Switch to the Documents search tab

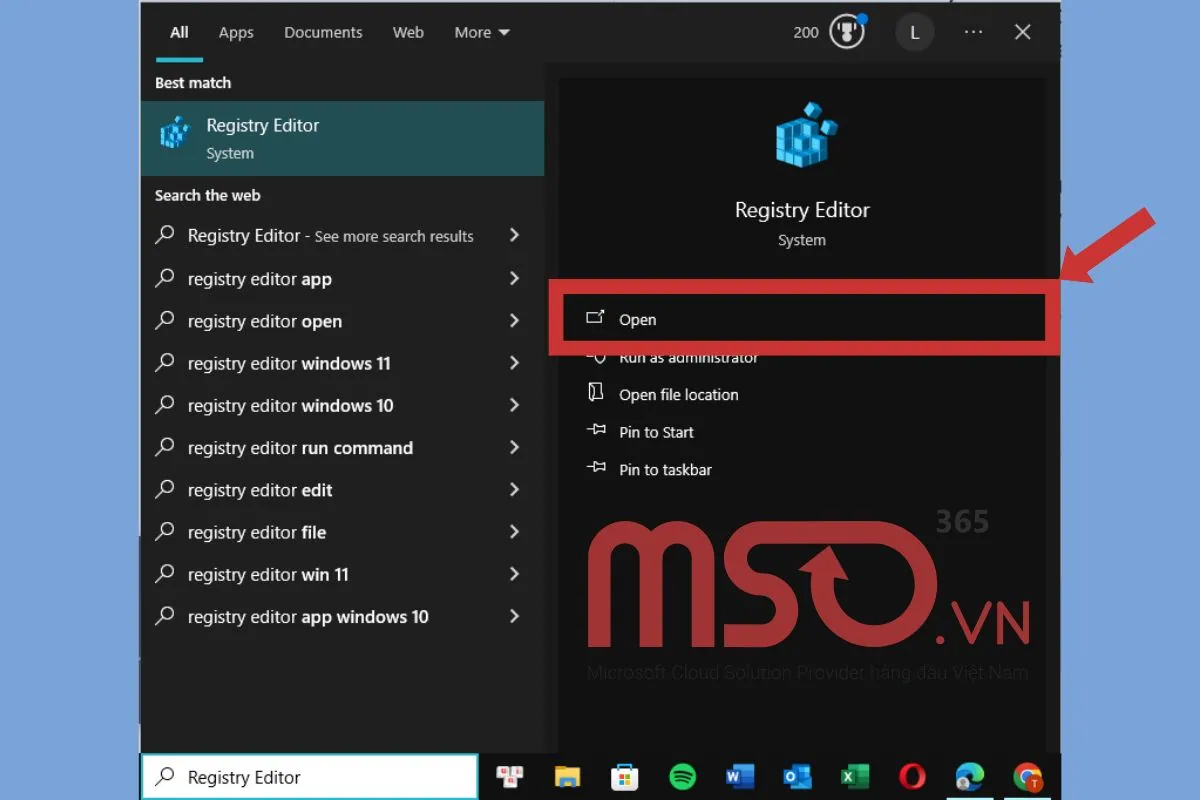pos(322,32)
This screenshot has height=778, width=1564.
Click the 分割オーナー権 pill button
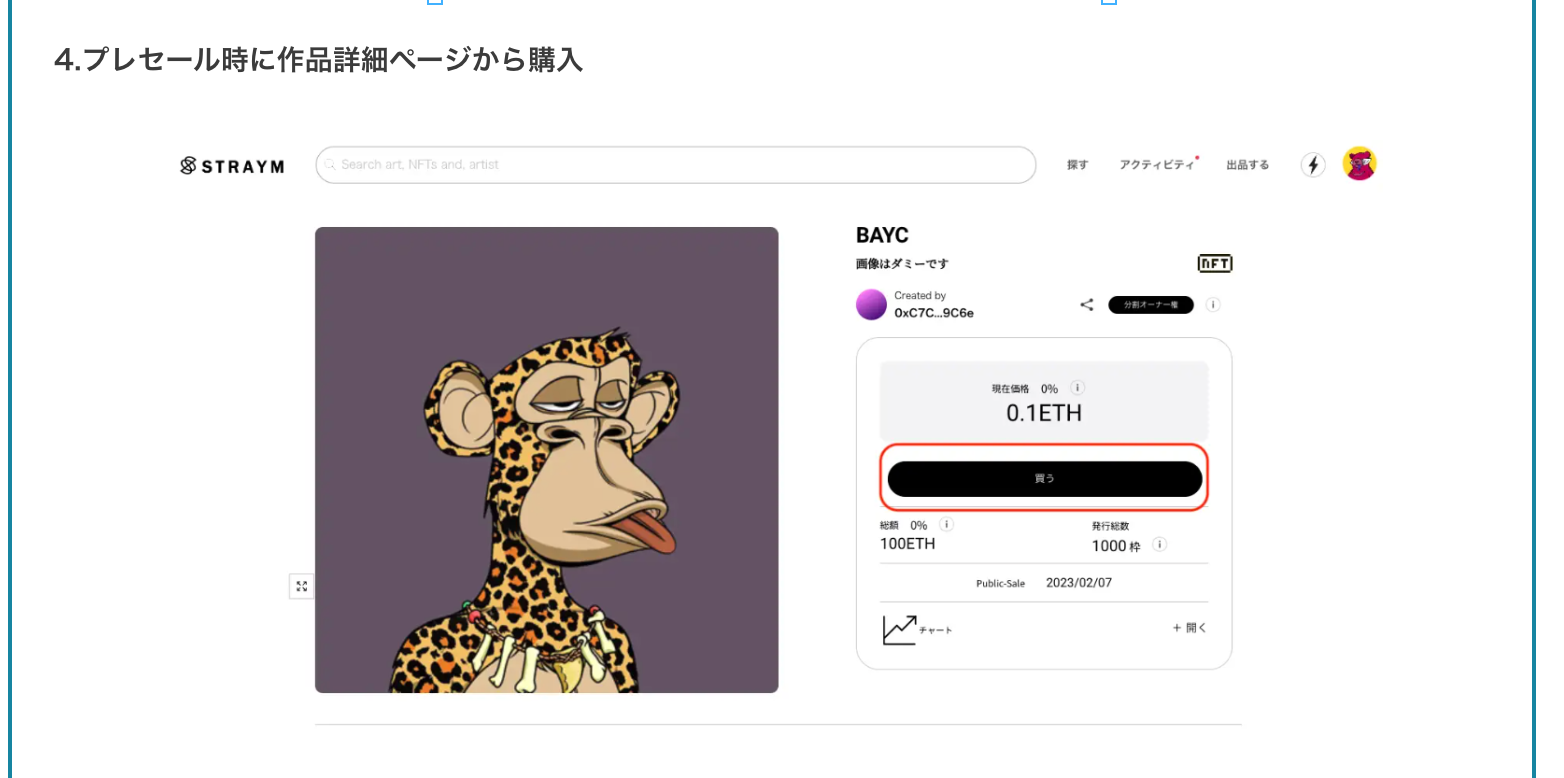tap(1150, 305)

========

* **TASK DESCRIPTION**
Please retype the data exactly. The pictures do not go in.

* **RESULT OF THE TASK**
Switch to the Documents search tab

pos(322,32)
This screenshot has height=778, width=1564.
Click the 分割オーナー権 pill button
tap(1150, 305)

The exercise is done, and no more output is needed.